In seguito è nato il progetto de Le rose di Atacama da Luis Sepúlveda.In questo spettacolo si parla del Cile, altra terra di minatori, terra di sofferenza, di dolori. Ne parliamo con leggerezza, con una metafora che l'autore stesso ci ha regalato. Si evoca un deserto dove tutto è arido, come a volte capita nella vita, ma dove sotto un sole bruciante una volta all'anno, per poche ore dopo la pioggia, nascono le rose. Anche nella durezza estrema può succedere dunque il miracolo.
Se pensate al montanaro dalla vita ostile, a quel minatore vicino al suo armadietto intento a dare un pezzo di pane a un topino bianco, capite la metafora. Capite perché sia stato giusto rappresentare il deserto di Atacama unitamente al deserto della dittatura cilena e come sia stato possibile, per un istante, sentire fiorire nell'aria, anche al centro della montagna, il profumo delle rose.
Infine ho portato le parole delle canzoni di Lennon, per ripercorrere i pensieri e gli ideali di una generazione che per prima ha avuto il privilegio di cantare la pace vivendo finalmente fuori dalla guerra. Ho sentito il bisogno di farlo giacchè mentre raccontavo l'11 settembre del Cile attraverso le parole di Sepùlveda, nel settembre 2001, fuori dalla miniera, cadevano le torri gemelle e tanti giovani americani in piazza e nelle strade tornavano a cantare "Imagine" contro la bestialità e la violenza.
In miniera la mia compagnia ha portato migliaia di spettatori ad ascoltare parole forti, parole dense, fuori dalla retorica ma soprattutto fuori dai rumori che ci circondano, fuori dal rumore stesso delle parole che ci bombardano e non comunicano più molto del loro senso e della loro ricchezza.

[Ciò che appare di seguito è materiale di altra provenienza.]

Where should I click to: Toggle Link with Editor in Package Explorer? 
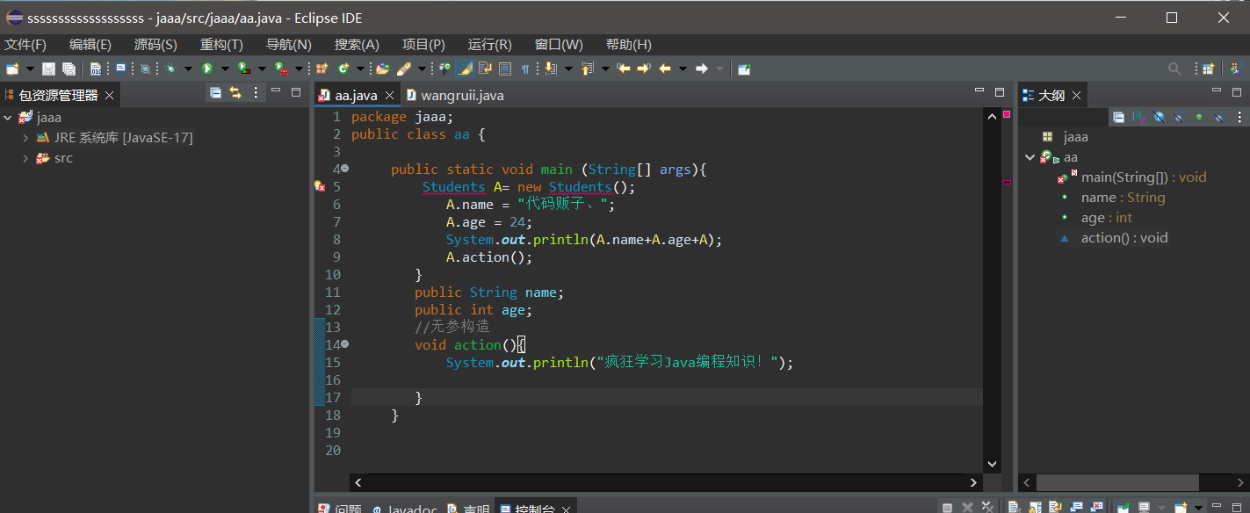pos(235,93)
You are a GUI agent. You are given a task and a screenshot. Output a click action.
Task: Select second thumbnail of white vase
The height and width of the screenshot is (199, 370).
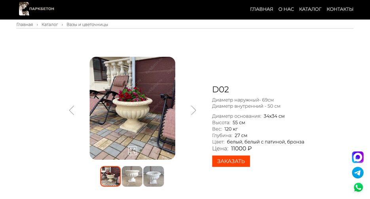pyautogui.click(x=132, y=176)
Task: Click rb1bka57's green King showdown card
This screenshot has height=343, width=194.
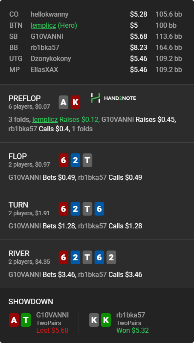Action: coord(106,320)
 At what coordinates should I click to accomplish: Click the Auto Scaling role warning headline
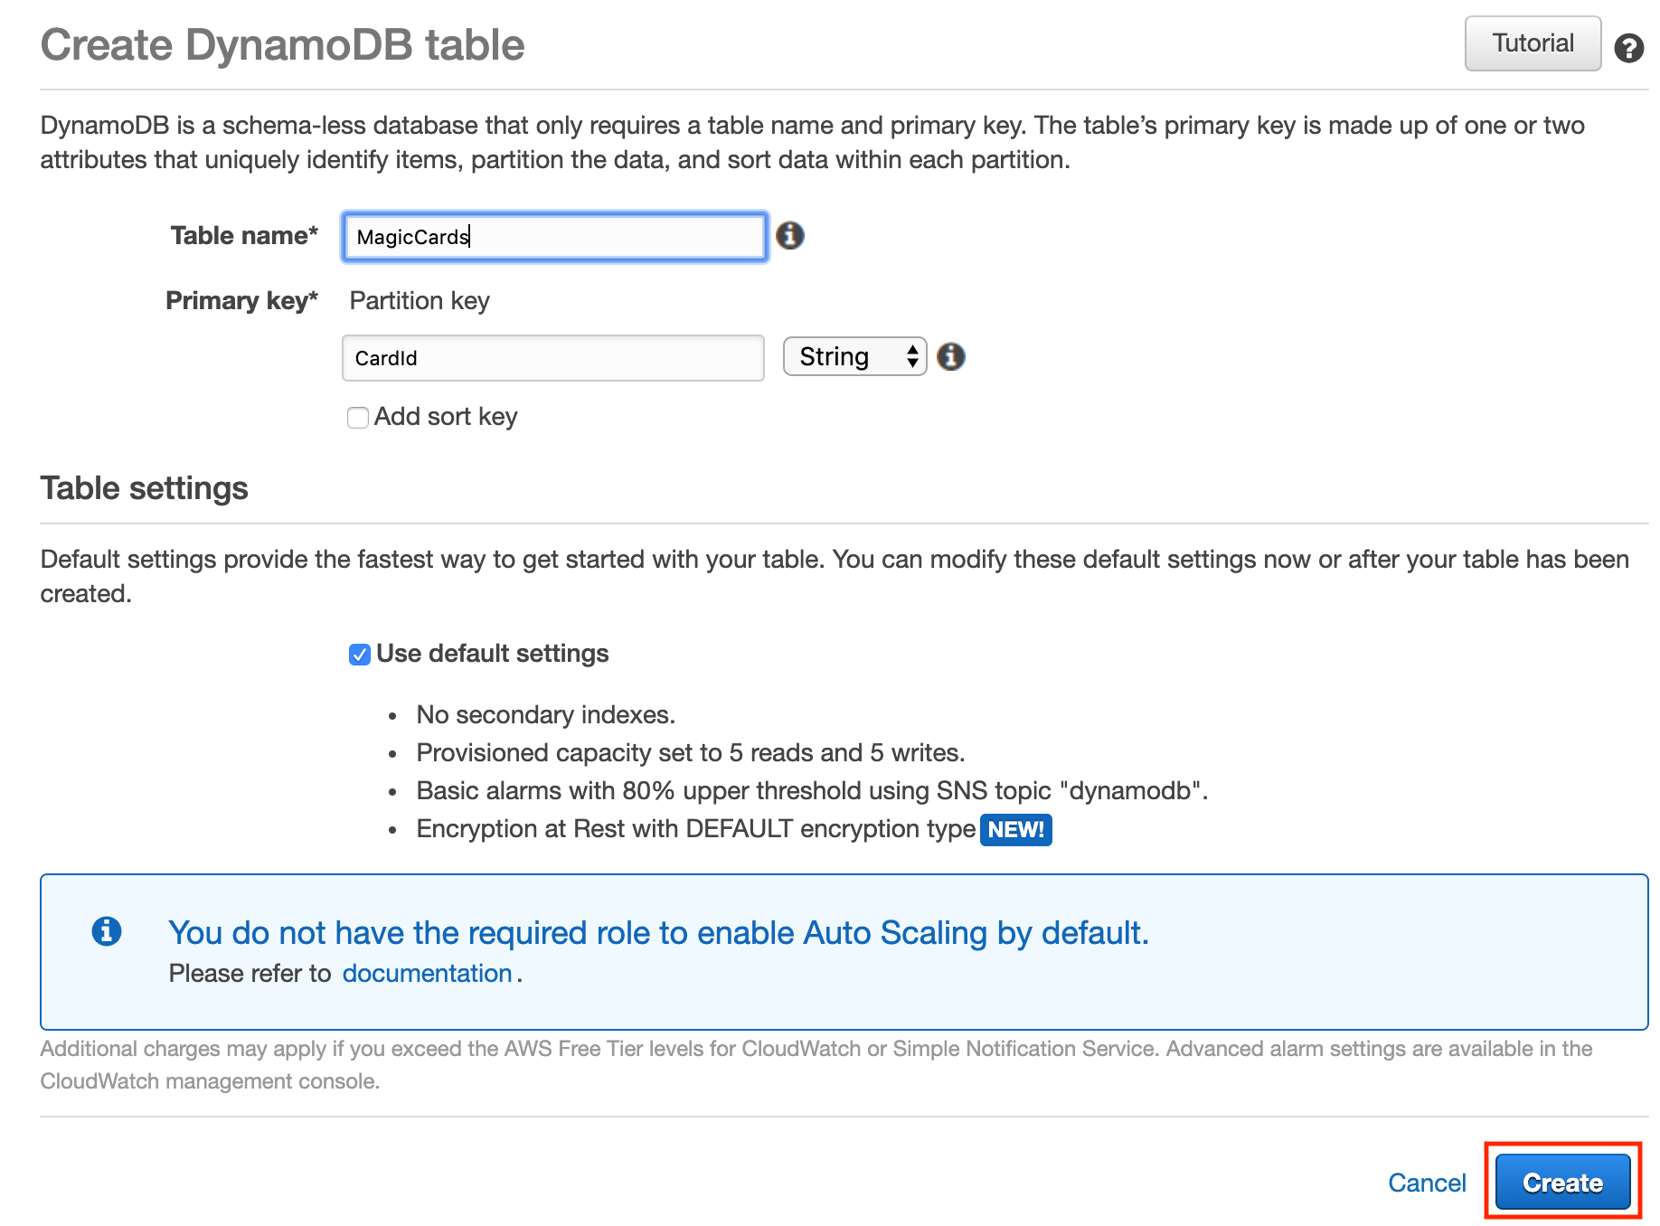coord(658,932)
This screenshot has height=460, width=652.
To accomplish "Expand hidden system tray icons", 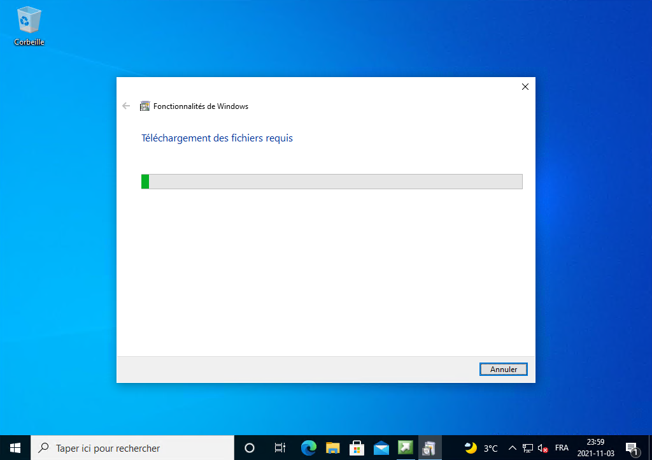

In questo percorso, durato quattro anni, non ho dimenticato i minatori, anzi via via ho imparato a conoscerli, a sapere di più del loro quotidiano e della loro storia e per questo anche per loro ho cercato parole. Ce ne sono nei racconti di Giovanni Verga, di Luigi Pirandello, di Emile Zola, di Hernan Rivera Letelier e Gustav Morcinek e di altri ancora. Ci hanno affascinato quelle di Raul Rossetti, minatore italiano migrato, come tanti, a lavorare nelle gallerie del Belgio.
Grazie al sostegno della Provincia di Torino ho chiesto parole nuove, inedite, a cinque amici, Bruno Arpaia, Massimo Carlotto, Erri De Luca, Laura Pariani e Gabriele Romagnoli perché volevo, questa volta nel silenzio, narrare racconti di miniera e offrire a Te lettore, che Ti accingi ad entrare in queste pagine, la memoria di una parte d'Italia che come tutte le storie marginali rischia di essere dimenticata ma che penso utile non disperdere nel desiderio di conoscere e capire di più dal caleidoscopio della storia del lavoro e del popolo a cui apparteniamo.